Work to be completed: Your response should reproduce every line of the entries that contains the word "agent".

Data entries:
:::

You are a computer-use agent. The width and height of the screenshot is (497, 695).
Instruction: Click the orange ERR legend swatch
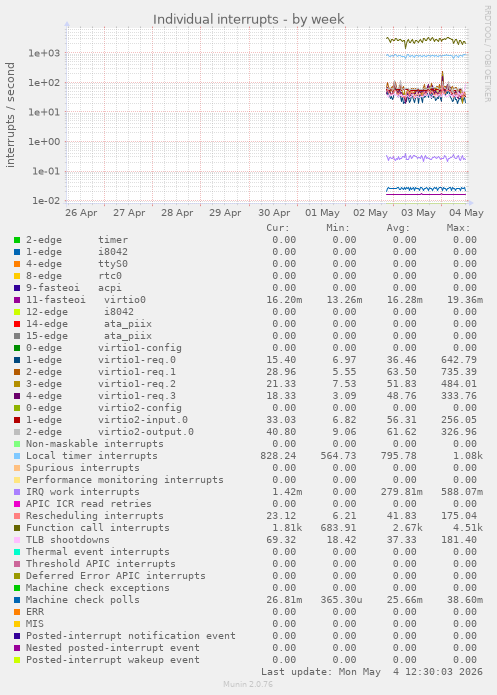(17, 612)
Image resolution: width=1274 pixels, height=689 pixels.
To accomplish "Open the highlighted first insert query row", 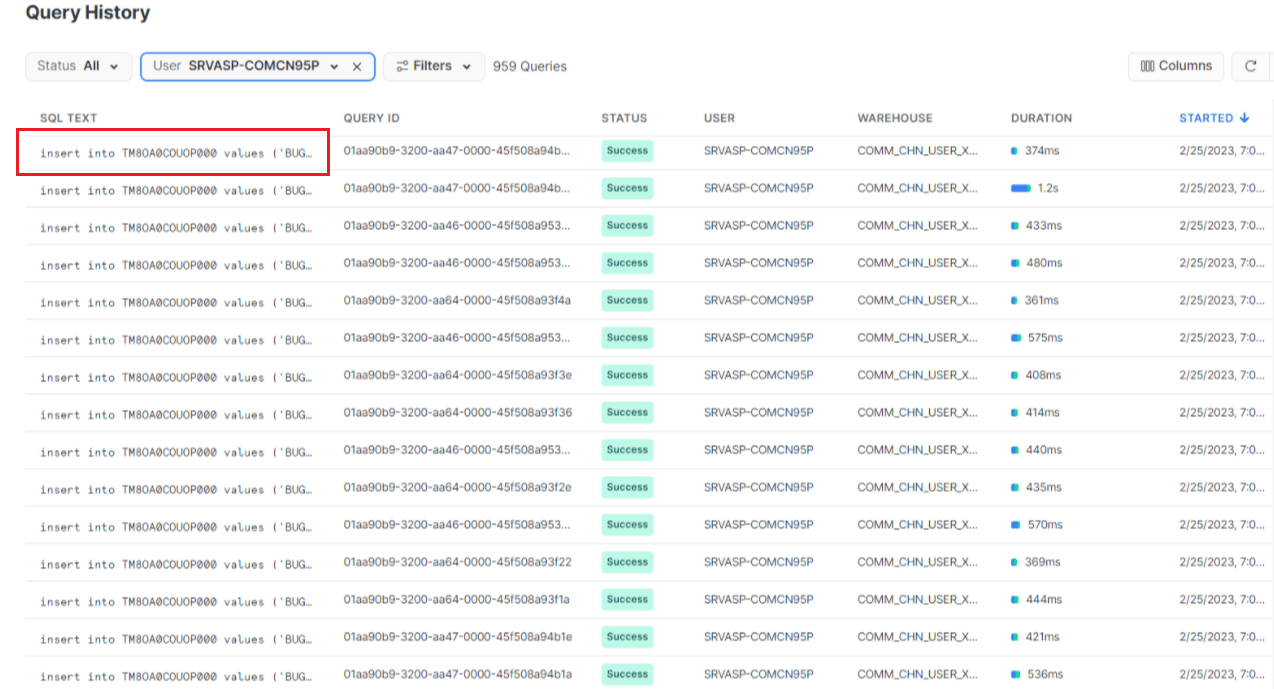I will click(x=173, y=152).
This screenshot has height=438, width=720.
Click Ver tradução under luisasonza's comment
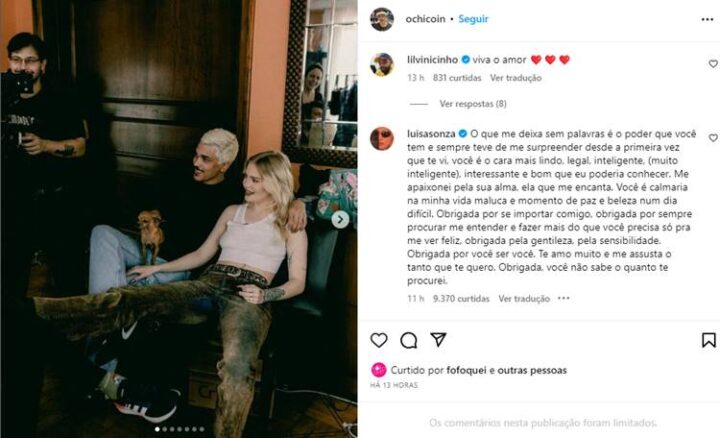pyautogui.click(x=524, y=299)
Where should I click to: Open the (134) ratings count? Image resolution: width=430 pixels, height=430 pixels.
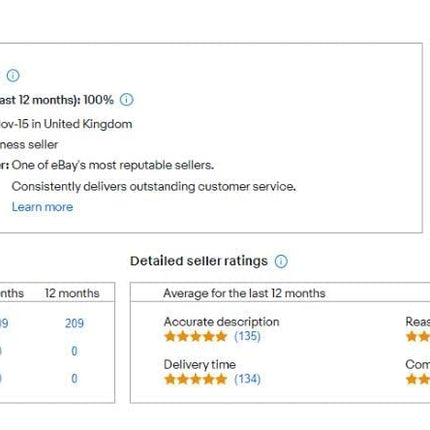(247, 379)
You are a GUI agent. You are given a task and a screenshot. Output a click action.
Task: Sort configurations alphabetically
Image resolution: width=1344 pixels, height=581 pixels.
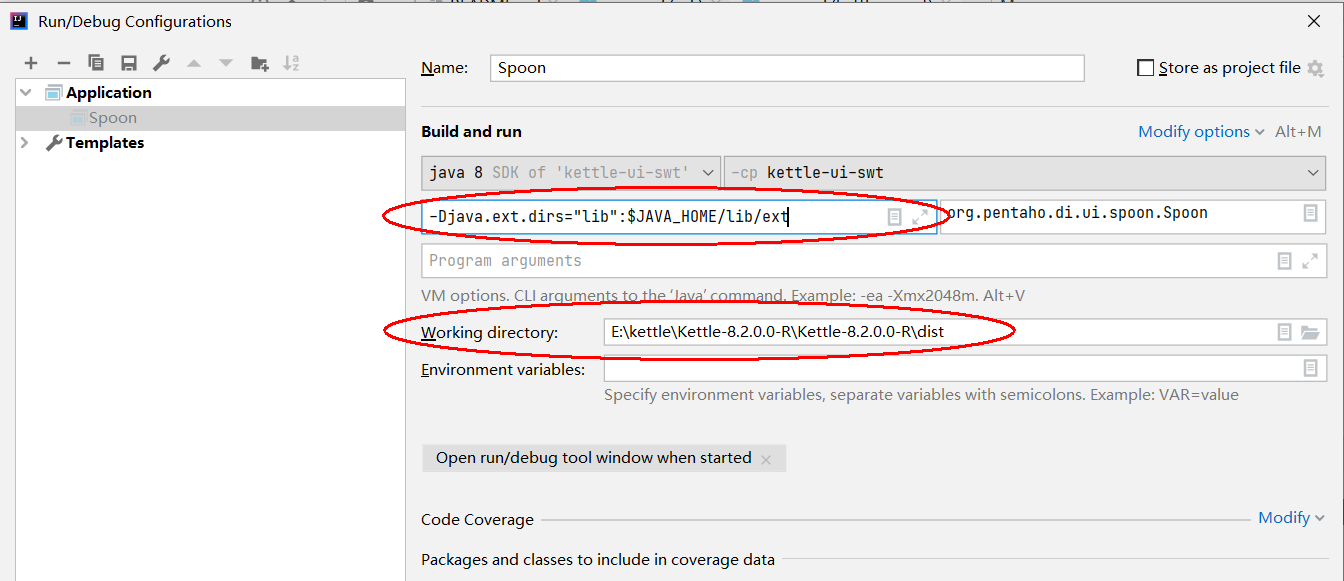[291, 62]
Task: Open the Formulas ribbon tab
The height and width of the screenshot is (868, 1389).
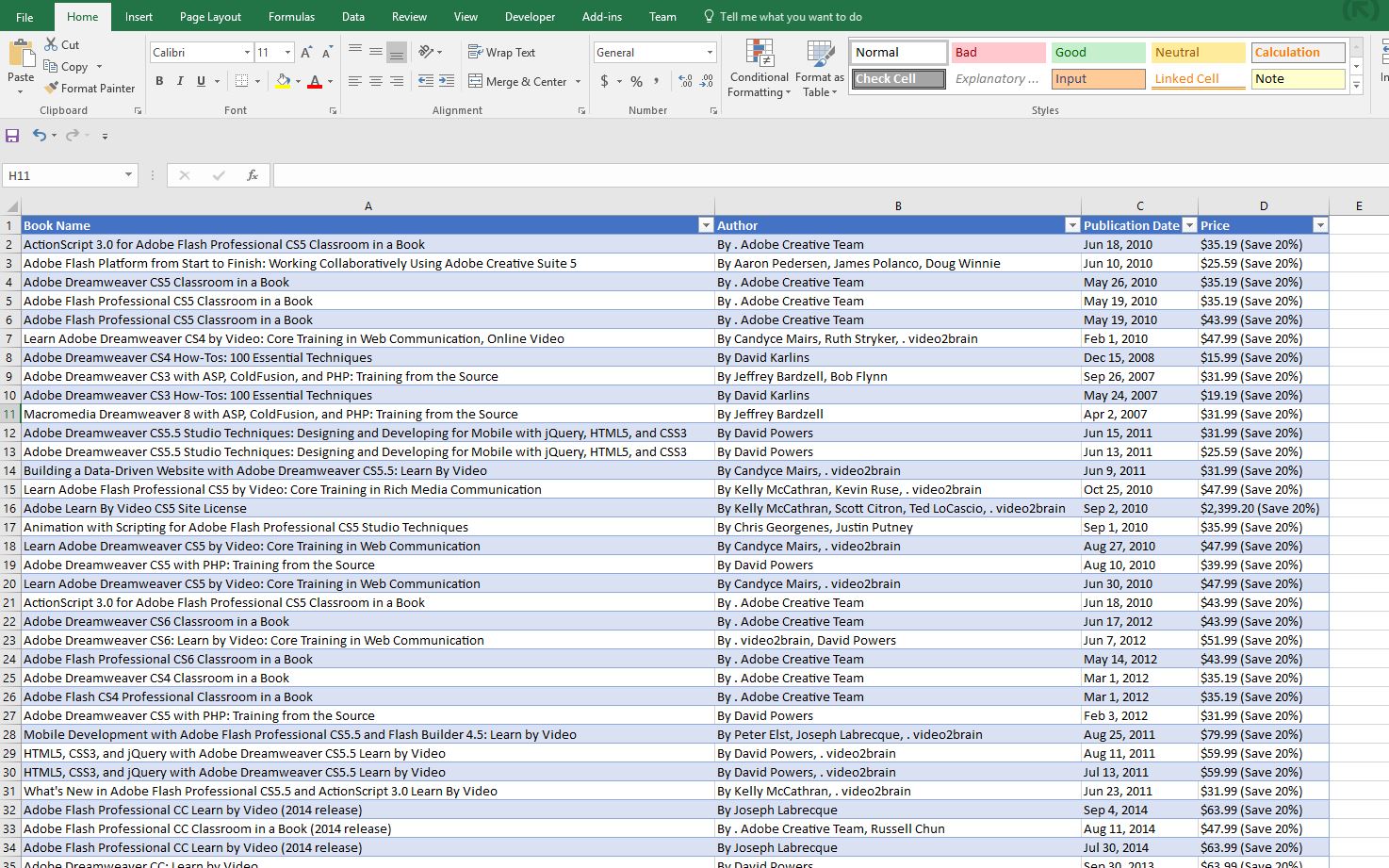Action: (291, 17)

:::

Reply:
You are a computer-use agent. The width and height of the screenshot is (497, 695).
You are a GUI agent. You are given a task and a screenshot. Output a click action.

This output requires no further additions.